▸ **TASK ITEM**
Your answer should be the lines of the data below that contain "trash".

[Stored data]
Start of Block

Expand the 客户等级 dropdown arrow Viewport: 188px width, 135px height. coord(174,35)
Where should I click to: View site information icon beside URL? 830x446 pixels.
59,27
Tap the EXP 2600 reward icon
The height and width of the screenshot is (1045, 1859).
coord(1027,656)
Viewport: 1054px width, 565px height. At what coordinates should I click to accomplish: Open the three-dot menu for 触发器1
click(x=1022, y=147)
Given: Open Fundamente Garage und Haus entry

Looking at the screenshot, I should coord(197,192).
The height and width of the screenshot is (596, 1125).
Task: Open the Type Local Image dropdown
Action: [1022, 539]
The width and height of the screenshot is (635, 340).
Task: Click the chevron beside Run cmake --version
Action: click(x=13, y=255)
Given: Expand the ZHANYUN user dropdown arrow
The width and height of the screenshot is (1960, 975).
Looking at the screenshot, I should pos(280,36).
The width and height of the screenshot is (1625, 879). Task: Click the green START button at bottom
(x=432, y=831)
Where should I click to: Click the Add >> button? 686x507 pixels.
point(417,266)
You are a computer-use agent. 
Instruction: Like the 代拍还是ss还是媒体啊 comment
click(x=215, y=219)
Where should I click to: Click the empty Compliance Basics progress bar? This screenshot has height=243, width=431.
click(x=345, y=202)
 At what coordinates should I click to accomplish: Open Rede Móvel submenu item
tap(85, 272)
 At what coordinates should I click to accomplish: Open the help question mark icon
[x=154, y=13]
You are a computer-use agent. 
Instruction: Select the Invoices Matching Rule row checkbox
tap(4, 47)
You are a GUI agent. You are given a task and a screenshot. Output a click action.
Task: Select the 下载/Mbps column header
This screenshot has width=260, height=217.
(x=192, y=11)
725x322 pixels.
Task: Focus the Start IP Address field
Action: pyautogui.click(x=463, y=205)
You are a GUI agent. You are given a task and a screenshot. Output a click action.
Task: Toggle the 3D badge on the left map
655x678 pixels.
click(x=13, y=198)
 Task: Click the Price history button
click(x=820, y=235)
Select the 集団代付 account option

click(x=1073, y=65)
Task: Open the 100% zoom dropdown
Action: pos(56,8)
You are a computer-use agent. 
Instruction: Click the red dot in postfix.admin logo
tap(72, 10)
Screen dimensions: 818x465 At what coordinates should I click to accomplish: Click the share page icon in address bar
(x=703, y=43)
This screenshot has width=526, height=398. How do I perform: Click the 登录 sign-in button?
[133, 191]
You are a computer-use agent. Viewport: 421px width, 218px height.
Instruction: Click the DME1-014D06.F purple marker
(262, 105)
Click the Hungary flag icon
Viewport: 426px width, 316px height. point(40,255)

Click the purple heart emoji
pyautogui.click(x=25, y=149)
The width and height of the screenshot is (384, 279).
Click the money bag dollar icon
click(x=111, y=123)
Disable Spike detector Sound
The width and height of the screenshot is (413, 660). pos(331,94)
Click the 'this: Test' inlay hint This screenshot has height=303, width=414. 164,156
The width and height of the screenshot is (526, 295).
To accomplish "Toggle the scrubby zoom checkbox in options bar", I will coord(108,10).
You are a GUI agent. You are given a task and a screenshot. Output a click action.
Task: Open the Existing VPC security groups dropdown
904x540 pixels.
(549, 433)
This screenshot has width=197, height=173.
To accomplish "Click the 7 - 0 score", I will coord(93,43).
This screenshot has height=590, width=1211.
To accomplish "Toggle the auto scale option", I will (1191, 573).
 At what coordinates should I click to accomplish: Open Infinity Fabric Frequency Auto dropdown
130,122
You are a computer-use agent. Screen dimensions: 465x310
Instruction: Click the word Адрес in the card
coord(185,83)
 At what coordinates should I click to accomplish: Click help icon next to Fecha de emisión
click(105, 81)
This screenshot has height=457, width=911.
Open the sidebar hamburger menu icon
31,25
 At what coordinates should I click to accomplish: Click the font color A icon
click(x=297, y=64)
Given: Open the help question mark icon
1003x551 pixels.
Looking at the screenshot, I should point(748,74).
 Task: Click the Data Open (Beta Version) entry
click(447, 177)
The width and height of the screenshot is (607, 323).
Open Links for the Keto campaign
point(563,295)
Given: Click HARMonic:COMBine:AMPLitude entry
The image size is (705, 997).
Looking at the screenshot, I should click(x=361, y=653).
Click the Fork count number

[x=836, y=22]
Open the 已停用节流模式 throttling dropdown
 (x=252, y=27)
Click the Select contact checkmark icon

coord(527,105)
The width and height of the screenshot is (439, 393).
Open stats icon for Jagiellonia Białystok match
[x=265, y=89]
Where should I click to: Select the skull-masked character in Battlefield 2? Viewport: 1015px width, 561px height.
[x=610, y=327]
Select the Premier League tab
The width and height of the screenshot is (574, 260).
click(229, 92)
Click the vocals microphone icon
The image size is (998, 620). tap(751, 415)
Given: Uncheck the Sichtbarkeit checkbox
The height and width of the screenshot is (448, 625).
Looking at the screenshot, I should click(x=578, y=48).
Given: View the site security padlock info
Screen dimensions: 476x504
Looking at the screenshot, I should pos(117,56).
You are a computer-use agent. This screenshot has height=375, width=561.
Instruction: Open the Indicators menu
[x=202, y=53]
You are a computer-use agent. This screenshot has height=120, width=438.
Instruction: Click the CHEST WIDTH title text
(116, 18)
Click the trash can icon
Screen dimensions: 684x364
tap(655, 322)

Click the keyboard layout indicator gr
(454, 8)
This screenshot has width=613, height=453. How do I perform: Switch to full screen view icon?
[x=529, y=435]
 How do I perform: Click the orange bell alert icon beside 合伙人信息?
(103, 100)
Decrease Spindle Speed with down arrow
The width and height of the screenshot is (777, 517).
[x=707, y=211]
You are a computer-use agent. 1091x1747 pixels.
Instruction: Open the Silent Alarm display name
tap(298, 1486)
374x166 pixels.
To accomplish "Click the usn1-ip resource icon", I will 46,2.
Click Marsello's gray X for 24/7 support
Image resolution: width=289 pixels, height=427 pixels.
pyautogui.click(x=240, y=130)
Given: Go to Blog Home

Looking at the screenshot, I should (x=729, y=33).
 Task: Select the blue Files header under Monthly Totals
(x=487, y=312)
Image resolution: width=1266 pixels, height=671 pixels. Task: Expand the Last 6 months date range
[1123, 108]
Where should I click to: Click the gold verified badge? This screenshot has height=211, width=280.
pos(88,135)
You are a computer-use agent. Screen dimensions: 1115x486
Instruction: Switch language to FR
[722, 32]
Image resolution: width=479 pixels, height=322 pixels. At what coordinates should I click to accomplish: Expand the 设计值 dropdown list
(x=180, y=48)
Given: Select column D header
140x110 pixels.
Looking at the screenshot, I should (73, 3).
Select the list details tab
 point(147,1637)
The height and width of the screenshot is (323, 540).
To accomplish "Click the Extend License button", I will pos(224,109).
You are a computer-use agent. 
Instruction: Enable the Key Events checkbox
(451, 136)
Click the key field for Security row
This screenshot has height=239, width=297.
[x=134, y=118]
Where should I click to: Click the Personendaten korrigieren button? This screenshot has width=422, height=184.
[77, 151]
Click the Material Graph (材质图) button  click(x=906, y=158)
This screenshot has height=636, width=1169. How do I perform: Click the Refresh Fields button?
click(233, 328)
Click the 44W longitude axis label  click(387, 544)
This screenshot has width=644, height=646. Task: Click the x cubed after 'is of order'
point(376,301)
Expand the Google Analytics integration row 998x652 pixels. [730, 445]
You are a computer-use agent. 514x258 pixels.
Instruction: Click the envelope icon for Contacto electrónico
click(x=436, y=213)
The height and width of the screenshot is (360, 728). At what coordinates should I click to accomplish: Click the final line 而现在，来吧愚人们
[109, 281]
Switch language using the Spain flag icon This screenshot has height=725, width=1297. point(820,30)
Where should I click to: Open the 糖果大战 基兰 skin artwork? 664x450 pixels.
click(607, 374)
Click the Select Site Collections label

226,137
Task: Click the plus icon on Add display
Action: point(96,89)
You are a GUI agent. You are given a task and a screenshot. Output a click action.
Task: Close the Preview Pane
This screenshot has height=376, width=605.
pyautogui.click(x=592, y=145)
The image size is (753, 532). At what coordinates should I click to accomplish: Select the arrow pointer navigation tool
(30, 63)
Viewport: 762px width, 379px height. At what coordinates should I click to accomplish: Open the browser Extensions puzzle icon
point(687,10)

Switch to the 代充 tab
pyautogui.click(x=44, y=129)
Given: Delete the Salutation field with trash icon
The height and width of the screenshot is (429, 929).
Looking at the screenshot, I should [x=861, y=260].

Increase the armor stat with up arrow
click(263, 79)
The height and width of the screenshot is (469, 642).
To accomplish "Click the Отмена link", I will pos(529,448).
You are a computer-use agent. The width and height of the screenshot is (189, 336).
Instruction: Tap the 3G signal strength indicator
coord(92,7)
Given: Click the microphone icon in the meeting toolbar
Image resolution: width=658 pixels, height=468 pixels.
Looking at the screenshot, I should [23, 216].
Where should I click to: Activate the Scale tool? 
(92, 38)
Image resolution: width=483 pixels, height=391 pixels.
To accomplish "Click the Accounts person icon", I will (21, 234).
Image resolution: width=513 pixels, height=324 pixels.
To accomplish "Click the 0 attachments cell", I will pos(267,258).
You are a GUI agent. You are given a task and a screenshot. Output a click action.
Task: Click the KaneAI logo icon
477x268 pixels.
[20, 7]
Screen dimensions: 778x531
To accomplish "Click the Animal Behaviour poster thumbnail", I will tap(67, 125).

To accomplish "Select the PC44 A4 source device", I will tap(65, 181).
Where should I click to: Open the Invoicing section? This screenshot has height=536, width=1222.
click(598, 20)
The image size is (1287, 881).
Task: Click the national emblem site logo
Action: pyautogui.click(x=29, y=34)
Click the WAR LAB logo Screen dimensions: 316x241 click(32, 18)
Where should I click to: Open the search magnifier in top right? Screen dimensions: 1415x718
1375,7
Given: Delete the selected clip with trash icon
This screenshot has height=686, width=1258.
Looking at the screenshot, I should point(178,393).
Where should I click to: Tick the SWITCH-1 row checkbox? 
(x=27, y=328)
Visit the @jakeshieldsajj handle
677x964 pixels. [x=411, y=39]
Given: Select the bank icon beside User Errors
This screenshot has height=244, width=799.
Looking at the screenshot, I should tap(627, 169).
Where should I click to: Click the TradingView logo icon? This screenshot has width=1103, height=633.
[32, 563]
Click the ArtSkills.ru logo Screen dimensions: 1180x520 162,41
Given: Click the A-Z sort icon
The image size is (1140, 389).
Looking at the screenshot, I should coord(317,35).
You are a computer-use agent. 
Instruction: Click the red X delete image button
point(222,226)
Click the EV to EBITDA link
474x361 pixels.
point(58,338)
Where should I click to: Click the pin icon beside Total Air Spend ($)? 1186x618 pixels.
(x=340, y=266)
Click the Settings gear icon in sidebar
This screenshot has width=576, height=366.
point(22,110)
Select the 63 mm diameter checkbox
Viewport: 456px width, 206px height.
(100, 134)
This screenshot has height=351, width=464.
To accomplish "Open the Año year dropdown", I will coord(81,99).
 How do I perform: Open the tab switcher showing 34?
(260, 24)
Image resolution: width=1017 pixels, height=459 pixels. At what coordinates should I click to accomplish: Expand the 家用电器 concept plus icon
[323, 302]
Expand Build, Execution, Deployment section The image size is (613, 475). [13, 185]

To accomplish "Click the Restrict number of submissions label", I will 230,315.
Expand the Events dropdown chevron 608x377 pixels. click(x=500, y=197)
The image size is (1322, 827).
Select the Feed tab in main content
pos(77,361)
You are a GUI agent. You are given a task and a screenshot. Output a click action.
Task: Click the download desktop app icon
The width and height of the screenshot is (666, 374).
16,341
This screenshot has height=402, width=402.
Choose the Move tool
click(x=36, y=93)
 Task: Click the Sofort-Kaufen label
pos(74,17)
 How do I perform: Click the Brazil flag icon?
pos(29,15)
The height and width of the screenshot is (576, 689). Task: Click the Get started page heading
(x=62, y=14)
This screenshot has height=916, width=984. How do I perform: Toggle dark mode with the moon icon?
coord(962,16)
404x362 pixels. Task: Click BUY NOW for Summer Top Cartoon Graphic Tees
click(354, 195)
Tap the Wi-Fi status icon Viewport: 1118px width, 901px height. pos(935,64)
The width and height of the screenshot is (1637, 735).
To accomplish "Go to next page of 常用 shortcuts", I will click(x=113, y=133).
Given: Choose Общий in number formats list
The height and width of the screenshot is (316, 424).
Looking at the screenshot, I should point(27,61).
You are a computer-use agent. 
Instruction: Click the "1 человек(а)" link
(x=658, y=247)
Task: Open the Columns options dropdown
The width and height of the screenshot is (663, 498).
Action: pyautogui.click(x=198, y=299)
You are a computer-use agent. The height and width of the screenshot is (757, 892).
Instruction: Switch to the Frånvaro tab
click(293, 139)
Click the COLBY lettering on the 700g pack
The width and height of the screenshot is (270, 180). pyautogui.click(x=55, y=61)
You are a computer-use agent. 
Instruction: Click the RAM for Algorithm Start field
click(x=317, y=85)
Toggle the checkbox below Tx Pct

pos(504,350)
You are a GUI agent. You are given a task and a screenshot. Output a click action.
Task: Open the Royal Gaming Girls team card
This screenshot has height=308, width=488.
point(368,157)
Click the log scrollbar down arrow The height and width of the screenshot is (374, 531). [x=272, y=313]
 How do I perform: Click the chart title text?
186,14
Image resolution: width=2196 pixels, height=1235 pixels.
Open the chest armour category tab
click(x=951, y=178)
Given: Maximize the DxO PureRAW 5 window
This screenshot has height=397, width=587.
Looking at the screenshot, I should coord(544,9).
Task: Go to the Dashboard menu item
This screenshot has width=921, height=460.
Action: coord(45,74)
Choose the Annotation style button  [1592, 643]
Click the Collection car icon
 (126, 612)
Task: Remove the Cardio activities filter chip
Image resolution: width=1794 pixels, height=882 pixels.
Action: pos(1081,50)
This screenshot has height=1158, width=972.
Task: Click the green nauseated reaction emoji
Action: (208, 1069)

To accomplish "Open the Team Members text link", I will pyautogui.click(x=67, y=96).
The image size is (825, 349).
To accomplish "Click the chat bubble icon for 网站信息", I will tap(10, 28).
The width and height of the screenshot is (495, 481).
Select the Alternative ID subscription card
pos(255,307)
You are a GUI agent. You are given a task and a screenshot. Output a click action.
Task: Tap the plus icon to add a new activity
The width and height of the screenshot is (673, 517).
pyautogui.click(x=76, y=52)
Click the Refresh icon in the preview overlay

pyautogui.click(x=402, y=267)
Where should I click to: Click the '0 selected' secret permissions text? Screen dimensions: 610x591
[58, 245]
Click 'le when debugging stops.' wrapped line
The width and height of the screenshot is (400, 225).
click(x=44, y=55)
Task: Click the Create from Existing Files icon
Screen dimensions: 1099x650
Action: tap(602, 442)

End of Block

▸ **ANSWER TO THIS PROBLEM**
Click the trash can icon
Given: Delete the Salutation field with trash icon
Given: Delete the selected clip with trash icon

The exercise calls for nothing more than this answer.